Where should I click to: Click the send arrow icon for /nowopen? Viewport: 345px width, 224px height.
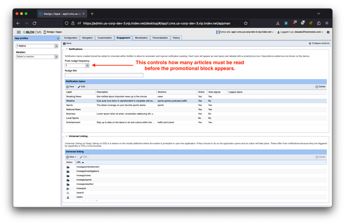tap(68, 189)
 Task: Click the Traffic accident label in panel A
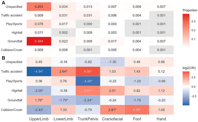[12, 15]
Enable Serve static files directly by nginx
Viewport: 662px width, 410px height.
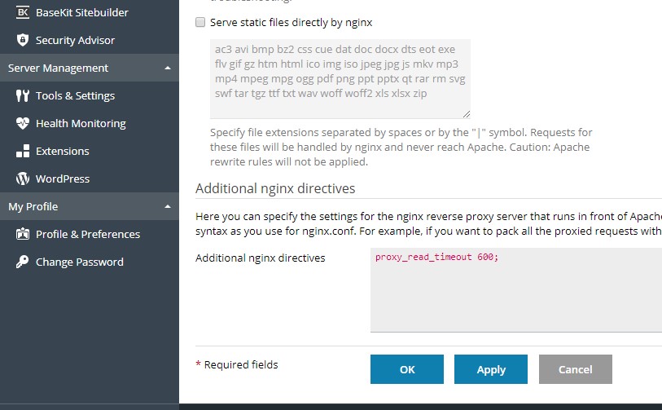(x=200, y=23)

· · · · · · ·

▸ **Directions**: In your copy, every entry above must match word for word, and no picture may appear.

▸ **Problem solution**:
Where should I click to: Click the send arrow icon for /nowopen? Viewport: 345px width, 224px height.
tap(68, 189)
 Task: Click the Traffic accident label in panel A
[12, 15]
Enable Serve static files directly by nginx
Viewport: 662px width, 410px height.
(x=200, y=23)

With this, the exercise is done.